In the past three years, the researchers have gone further in using the techniques to trace out some of the fragile connections between brain cells, and finding ways to zero in on the activity of a single cell at a time. But brain tissue is so dense, and the connections are so complex, that "to look at the detailed wiring, there's really only one option, and that's to cut [the brain] into millions of very thin slices, and then image each of those separately, and then try to reassemble them," Deisseroth explained.
Making thin slices is a time-consuming and expensive technique, and Deisseroth and his colleagues wanted to find a better way to look at an intact brain. Their solution was to invent CLARITY, a technique that locks in place all the important molecules in tissue cells — from DNA to proteins — with a special gel while removing the fat molecules that make the brain opaque.
Last year, the researchers used CLARITY to visualize the neural network activated in the mouse brain when it fears pain or anticipates a dose of cocaine.
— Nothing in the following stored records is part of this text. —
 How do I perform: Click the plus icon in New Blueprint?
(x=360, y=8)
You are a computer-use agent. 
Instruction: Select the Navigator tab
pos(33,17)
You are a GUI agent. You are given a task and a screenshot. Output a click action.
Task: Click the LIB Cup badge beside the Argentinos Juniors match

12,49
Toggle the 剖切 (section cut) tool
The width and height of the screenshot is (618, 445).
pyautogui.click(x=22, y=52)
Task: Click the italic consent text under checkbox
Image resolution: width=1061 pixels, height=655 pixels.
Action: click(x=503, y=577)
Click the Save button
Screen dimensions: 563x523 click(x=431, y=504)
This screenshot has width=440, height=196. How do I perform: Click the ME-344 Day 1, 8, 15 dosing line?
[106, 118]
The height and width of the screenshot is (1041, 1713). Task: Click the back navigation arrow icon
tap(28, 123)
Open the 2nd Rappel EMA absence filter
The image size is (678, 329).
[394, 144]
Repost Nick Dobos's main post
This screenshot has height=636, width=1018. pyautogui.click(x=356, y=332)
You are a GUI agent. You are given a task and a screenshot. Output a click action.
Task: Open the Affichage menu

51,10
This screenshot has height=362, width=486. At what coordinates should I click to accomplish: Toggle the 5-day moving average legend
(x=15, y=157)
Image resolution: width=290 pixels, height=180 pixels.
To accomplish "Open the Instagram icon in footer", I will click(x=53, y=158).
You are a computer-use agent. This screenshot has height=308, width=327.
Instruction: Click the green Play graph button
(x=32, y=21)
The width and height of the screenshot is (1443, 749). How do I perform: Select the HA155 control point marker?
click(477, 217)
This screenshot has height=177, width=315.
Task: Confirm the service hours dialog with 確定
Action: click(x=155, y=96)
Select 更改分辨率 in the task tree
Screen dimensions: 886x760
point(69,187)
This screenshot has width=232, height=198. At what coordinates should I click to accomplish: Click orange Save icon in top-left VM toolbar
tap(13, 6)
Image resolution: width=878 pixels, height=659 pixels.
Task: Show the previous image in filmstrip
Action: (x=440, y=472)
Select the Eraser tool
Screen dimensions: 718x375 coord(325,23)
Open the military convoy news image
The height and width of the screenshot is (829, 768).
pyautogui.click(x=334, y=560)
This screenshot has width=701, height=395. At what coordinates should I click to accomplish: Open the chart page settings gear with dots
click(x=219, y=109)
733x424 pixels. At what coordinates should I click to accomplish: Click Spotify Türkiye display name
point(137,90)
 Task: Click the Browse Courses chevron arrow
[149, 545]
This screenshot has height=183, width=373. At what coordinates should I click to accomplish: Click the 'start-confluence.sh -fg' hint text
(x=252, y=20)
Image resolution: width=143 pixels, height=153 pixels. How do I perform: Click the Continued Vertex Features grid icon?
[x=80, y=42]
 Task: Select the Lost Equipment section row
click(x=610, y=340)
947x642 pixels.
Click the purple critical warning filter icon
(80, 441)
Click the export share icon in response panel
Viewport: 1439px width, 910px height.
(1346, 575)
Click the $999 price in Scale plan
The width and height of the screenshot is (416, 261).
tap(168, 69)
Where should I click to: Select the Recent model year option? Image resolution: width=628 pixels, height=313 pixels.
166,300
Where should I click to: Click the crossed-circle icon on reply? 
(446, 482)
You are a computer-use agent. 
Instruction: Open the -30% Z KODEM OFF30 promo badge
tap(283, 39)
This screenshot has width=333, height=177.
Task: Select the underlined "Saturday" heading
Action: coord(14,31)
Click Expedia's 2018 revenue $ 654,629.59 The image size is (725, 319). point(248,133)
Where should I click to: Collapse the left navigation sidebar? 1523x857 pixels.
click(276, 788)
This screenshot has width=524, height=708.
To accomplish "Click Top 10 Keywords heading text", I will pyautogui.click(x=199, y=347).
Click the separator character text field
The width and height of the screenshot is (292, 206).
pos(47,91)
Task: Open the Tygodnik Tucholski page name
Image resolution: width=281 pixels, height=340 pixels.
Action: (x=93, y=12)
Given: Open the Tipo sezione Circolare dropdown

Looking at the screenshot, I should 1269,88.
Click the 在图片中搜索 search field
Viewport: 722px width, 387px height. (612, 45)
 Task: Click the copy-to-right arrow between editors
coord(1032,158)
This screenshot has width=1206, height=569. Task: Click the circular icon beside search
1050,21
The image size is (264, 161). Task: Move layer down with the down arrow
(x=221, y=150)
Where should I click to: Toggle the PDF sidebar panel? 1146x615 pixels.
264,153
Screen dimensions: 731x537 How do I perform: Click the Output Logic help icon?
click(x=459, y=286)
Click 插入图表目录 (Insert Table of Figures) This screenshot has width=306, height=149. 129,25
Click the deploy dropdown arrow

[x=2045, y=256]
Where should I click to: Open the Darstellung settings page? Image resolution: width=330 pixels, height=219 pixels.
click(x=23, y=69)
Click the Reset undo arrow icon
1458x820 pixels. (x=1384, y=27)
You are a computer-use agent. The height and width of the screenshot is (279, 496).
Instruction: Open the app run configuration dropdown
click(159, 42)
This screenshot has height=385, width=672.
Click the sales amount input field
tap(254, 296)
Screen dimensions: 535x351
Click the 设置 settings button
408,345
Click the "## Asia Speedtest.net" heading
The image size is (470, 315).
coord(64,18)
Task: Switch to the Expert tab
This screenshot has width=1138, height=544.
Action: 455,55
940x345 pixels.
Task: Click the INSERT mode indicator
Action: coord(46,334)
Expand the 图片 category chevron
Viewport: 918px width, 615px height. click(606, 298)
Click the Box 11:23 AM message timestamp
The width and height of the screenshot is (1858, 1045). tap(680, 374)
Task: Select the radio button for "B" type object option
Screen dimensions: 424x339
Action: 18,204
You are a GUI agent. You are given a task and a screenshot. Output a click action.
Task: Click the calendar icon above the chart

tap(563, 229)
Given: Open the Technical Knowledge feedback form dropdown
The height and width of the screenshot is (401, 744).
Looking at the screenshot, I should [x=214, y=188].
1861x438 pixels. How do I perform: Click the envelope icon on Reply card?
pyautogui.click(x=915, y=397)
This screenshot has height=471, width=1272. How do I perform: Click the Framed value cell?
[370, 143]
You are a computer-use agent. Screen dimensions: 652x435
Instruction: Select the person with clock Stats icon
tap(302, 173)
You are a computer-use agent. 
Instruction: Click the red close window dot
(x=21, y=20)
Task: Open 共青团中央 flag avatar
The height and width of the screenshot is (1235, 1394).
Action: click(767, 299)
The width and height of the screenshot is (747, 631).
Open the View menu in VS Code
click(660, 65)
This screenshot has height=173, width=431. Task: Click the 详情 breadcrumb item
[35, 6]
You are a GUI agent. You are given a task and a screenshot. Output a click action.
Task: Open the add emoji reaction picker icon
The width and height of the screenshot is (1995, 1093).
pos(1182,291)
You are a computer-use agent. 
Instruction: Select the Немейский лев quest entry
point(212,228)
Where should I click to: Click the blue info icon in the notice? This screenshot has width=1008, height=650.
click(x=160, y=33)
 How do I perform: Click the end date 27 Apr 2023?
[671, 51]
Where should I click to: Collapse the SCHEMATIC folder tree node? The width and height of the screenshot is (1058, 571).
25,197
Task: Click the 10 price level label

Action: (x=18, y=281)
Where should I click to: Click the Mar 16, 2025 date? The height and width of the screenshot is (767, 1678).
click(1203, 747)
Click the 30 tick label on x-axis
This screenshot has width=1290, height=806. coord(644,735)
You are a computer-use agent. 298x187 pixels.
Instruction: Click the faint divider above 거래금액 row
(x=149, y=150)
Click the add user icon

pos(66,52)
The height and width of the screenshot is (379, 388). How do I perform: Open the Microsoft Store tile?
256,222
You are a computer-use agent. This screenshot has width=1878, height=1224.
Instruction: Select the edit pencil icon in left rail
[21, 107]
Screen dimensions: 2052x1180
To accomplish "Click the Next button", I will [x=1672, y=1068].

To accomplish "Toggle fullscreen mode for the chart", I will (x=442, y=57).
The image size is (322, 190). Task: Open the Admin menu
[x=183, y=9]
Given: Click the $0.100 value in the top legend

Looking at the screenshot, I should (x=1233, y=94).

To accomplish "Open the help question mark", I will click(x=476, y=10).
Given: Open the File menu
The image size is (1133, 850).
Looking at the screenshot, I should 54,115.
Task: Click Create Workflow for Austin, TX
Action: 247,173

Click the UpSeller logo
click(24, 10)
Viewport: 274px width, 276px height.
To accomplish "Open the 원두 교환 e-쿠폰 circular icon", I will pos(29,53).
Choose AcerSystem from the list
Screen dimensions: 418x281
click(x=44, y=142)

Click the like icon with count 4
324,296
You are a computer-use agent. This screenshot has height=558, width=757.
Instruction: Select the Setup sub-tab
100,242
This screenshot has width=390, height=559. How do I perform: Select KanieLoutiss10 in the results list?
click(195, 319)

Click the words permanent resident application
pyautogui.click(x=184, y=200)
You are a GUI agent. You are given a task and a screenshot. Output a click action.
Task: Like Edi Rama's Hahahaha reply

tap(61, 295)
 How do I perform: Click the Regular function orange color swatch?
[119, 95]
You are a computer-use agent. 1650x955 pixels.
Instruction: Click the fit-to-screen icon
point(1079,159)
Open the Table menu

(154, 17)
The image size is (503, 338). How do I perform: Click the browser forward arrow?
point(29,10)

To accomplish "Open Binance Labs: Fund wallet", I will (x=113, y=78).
The fluorescent protein that lights up the brain cells involved in these behaviors shows up in distinct patterns that can be seen clearly in the brains once they are removed from the mice and washed clear with CLARITY.
Other scientists around the world have quickly adopted CLARITY to get a 3D look at protein tangles in brain tissue from people with Alzheimer's disease, mouse models of multiple sclerosis, and the circuitry of pain in the spinal cord, Deisseroth said.
He is gratified to see these techniques being adopted in thousands of labs around the globe, and urged the AAAS attendees to remember that the science started very small, in the cells of algae and bacteria.
"If you have a chance to influence a policymaker, this is a good anecdote for underscoring the value of basic science research," he said, "with these ancient and small organisms having an unanticipated but important impact on our world."